## START Passage shown
XML is like a straightjacket because:

  1. It's dangerous to do anything without assistance. Sure, you can try to get the bottle off the top of the cabinet using only your teeth, but about the time you've nudged the chair over to the shelf, and have hopped up on it, and have finally managed to loop the towel over the neck of the bottle by swinging your head just so. and you think you can catch it in the crook of your neck as it falls... well... something's going to go wrong, and you should have just called for the nice man in the white coat to help you. Even if he won't give you the whisky.

Similarly, with XML, regular expressions or special-casing stuff is a bad idea; you should always ask the parser to do the work for you, and you should always run everything you're going to do by the parser first to make sure it's not going to get you in trouble.

  1. It severely limits what you can do. How? A character is one of:

#x9 | #xA | #xD | [#x20-#xD7FF] | [#xE000-#xFFFD] | [#x10000-#x10FFFF]

And that means ASCII text cannot be sent via XML. Think about it for a moment, and if you don't get it, ask a programmer.

It makes you get your character set stuff right. Copying stuff off the web into a form and assuming each character in there will be legal... won't work. Reading from an HTML document... won't work. You *must* be clear on what character set encoding you're writing your XML data with, and what encoding your source document is, and if they're different do translation in the middle.
## END Passage shown
## START Material shown
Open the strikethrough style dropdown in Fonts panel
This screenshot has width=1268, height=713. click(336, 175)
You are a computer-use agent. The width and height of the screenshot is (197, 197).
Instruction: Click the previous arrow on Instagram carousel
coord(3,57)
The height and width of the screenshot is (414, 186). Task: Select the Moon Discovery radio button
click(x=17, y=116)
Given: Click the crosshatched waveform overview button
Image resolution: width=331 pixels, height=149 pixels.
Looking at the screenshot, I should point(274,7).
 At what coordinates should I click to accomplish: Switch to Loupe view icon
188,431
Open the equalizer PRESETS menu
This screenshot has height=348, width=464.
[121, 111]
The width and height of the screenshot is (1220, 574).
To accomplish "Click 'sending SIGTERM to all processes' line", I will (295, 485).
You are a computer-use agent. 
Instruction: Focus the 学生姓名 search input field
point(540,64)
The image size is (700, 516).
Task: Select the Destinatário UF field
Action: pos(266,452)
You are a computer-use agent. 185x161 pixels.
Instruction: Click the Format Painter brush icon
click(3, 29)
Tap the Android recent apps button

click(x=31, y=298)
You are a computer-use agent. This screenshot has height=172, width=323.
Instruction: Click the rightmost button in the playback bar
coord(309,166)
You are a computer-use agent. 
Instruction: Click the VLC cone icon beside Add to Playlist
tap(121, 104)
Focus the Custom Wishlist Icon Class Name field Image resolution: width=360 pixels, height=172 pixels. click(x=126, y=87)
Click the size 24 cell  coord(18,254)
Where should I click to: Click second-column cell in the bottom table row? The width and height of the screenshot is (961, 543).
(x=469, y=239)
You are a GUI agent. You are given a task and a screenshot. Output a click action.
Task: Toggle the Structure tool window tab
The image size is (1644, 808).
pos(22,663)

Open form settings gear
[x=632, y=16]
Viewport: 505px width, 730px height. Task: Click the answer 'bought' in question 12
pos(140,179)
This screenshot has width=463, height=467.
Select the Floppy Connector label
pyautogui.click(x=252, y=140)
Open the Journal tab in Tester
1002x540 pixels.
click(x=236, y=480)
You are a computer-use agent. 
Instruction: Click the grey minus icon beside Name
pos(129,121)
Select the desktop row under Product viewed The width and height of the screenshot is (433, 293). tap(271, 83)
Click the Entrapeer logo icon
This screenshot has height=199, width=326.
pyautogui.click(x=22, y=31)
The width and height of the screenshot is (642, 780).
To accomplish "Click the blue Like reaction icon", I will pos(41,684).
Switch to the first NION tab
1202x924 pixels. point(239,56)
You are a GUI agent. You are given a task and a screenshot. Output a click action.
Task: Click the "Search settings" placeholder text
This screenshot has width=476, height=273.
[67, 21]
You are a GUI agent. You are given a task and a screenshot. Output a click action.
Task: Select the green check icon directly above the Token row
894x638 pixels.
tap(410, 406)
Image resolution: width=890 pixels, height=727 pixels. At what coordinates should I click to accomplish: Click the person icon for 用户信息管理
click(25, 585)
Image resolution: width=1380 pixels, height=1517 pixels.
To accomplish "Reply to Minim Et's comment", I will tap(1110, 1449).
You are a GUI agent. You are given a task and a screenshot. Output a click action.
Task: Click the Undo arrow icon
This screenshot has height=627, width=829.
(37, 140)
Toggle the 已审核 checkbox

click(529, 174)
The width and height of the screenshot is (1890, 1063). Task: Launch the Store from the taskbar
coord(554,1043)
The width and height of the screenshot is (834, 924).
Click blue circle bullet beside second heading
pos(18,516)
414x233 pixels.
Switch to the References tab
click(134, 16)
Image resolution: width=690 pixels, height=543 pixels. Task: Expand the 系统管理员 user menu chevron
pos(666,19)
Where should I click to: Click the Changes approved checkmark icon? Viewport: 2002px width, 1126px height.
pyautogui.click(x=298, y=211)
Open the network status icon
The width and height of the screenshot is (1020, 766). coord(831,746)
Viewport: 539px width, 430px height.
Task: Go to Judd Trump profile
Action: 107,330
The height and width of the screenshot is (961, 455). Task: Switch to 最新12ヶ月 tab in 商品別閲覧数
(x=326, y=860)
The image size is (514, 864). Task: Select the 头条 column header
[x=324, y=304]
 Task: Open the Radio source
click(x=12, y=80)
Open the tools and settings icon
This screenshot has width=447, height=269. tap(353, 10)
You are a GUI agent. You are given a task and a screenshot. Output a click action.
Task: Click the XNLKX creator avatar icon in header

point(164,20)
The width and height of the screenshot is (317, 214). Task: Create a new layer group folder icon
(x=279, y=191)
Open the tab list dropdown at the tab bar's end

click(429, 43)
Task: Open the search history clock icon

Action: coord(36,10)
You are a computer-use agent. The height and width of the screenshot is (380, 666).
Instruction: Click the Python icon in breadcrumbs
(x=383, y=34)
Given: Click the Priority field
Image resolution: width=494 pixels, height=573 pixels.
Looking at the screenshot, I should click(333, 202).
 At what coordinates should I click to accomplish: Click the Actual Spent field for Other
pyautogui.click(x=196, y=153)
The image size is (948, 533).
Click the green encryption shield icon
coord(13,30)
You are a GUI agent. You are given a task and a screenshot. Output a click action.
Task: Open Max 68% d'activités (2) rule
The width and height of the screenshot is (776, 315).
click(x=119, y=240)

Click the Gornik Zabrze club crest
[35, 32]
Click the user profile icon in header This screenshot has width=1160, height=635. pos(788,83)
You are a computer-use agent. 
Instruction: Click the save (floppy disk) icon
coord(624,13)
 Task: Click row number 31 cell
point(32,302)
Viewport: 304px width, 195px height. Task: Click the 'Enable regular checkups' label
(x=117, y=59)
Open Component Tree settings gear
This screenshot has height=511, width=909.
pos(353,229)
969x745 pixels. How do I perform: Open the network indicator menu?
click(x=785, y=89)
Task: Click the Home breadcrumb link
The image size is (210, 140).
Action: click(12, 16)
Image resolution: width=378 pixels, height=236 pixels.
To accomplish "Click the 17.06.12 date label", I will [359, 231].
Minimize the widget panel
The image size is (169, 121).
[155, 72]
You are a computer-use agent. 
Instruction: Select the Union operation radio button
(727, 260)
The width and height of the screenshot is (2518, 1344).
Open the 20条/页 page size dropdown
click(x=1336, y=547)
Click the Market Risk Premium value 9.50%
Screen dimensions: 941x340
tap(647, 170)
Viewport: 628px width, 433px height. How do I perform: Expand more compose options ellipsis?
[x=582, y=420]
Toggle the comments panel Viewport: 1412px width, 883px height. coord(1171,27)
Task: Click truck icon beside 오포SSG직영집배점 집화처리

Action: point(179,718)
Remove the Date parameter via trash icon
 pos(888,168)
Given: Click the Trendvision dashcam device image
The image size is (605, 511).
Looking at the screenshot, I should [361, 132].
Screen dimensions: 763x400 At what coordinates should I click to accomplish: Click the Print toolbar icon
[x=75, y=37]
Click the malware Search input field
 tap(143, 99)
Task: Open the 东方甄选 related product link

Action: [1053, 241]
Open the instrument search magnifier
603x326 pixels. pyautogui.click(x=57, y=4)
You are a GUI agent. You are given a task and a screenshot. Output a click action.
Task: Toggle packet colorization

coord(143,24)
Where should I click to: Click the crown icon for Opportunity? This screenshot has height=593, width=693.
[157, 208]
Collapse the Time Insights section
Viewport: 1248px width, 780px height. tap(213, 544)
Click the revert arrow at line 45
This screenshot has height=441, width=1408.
## END Material shown
What you should do
Resume the passage above that compares XML to a straightjacket, picking up right after its final sentence.

Result of the exercise
Also, if you're using Perl, this means you should know when regular expressions are operating on "characters" and when they're operating on bytes. If you're using C, note that a "char" is the one data type that you should *not* be using to represent characters.

  1. You have to be careful what you say. If you're not really careful to qualify your statements, the aforementioned nice young man might put you in the padded room where you can't talk to anyone. Similarly, aside from the character set issues mentioned above, there are a sacred 5 characters that should *always* (yes, there are exceptions, but if you take advantage of them it will bite you) be entity escaped.
  2. In the straightjacket, your day is structured. You take your pills at the same time. You go for your walk at the same time. Similarly with XML.

In fact, by the time you get into the straightjacket, someone else has probably thought through the structure for you. With XML, however, it's probably going to be up to you to lead a committee to figure out what that structure should be. So while XML might not be like a straightjacket in this instance, dealing with that committee will eventually send you around the bend, and the nice smiling people with the butterfly nets will be along shortly to help you get dressed.

So, after all this, why use XML? Look at your coworkers and people you're exchanging data with. Wouldn't the world be a better place if they were all in straightjackets?

Thought so.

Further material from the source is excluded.